Given that, a novel seems like an ideal opportunity. During the later part of the range's Braxiatel Collection era, it was the prose works that really made that set-up work. Series five through eight really benefited from running in parallel with books like A Life Worth Living, A Life in Pieces, Parallel Lives, Collected Works, and Nobody's Children that could flesh out the people and places of the Braxiatel Collection. Obviously I liked the audios a lot, but I don't think Bev Tarrant would be half the character she was without the novellas; I don't think I'd have any sense of what the Collection was like as a place to live without the day-to-day stuff that's much better captured in print than on audio.
It's strange, then, that the tie-in novel for the Legion box set (all of which takes place in or near Legion) takes Benny off Legion, on Yet Another Generic Space Archaeology Adventure. Benny's travelling companions aside, this novel could take place during any era of the character. But at this point, I want to know what makes this era tick.
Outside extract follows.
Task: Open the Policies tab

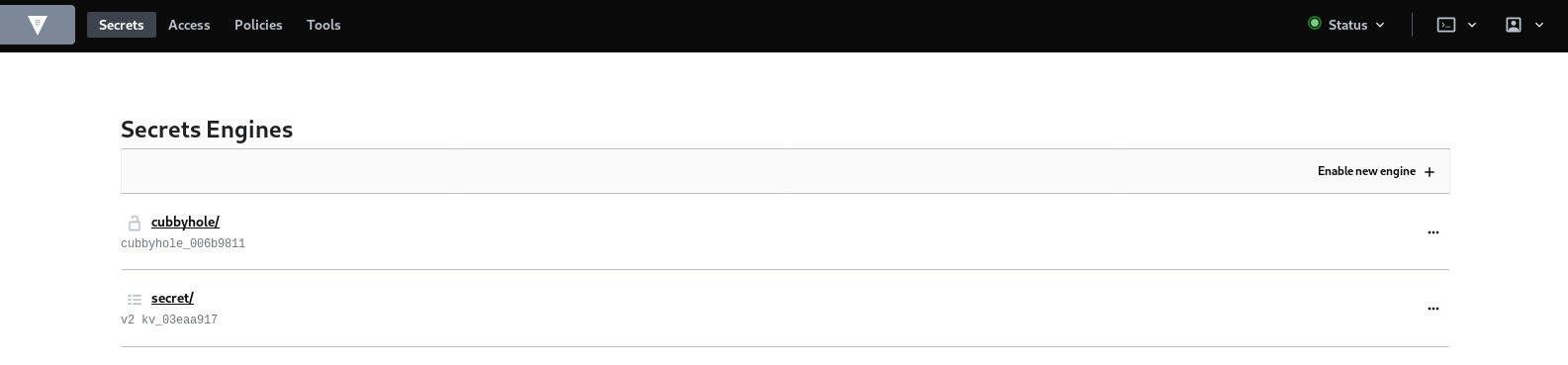Action: pyautogui.click(x=258, y=25)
It's especially noticeable in the novel's opening scenes: I get why Ruth goes with Benny on her "mission," but why is Jack even there? Benny first met Jack as a mysterious interloper in the Epoch scenarios in Epoch; then he popped up working in Braxiatel's bar when Benny got to Legion. But why is Jack on Legion? And what is he to Benny? Slender-Fingered Cats informs us that Benny "had become so used to being around Jack that she hardly noticed his eyes any more" (13), but from my perspective, they've spent barely any time together. This novel could have showed the beginnings of their relations with one another, but instead it starts with one already existing. Why does Braxiatel's bartender join Benny and Ruth on their archaeological exploits? No explanation is provided in this novel (nor in the Legion audios). He just does.
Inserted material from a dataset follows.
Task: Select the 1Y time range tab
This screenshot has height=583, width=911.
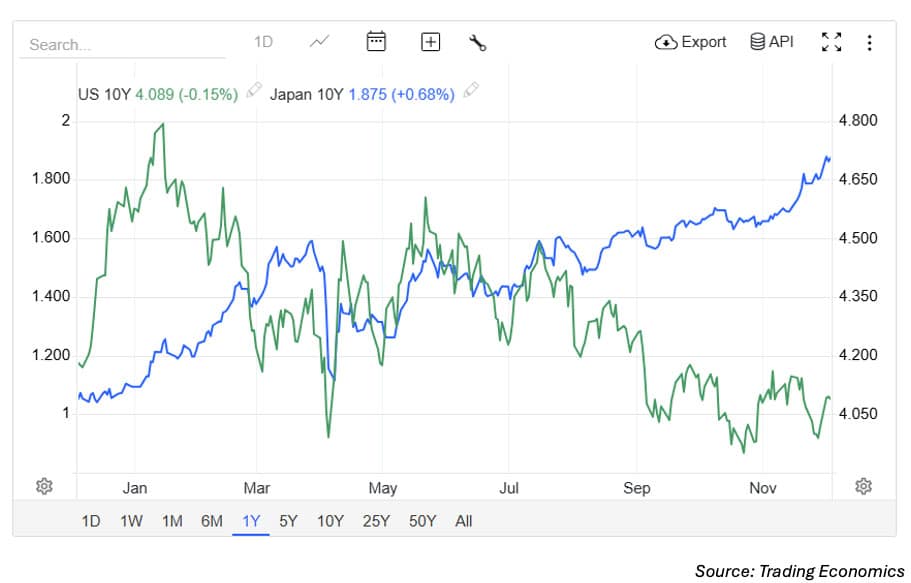Action: [250, 521]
I feel that what this novel ought to have been is an adventure on Legion itself (like in its tie-in audio set), allowing the range to flesh out that milieu and its characters so that they can serve as the basis for the ongoing series. Then send Benny off-world to do whatever.
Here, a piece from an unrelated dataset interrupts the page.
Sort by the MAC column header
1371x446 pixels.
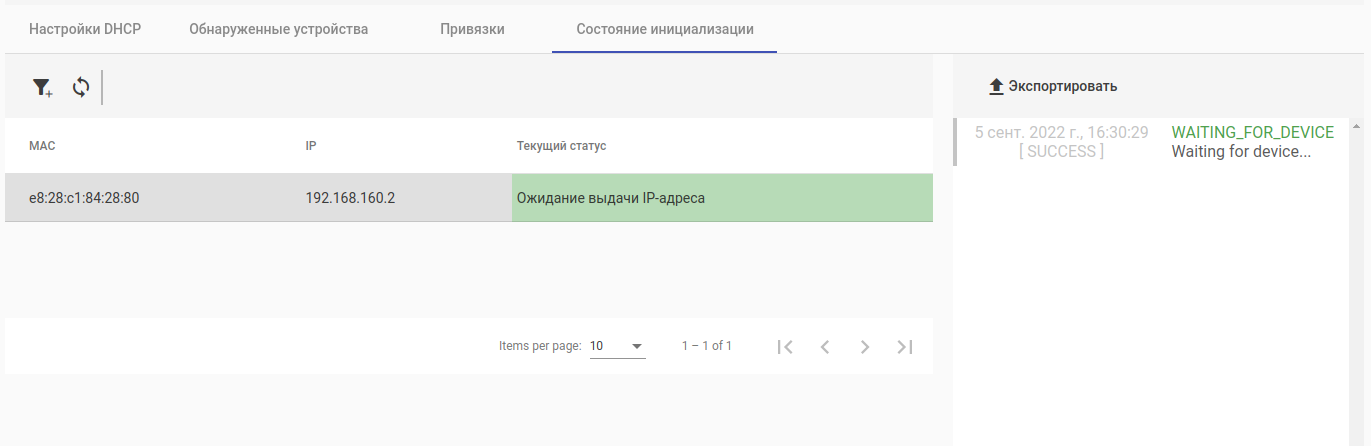point(42,146)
It's a shame, because this is actually a decent novel. Not a great book, but an enjoyable one. Chown crams it full of ideas and concepts (sometimes too many; not sure what the library of books from the future really added), and keeps things light without making them insubstantial. There are some good jokes I actually laughed aloud at. Chown's also great at capturing the voices of all three main characters: I could hear Lisa Bowerman, Ayesha Antoine, and David Ames saying these lines. In fact, this is the first Bernice Summerfield story to give Jack a meaningful role, and I found myself warming to him; he provides a new kind of dynamic for Benny to play off. The end of the book kind of wraps things up without much of an actual role for Benny, but otherwise it was enjoyable.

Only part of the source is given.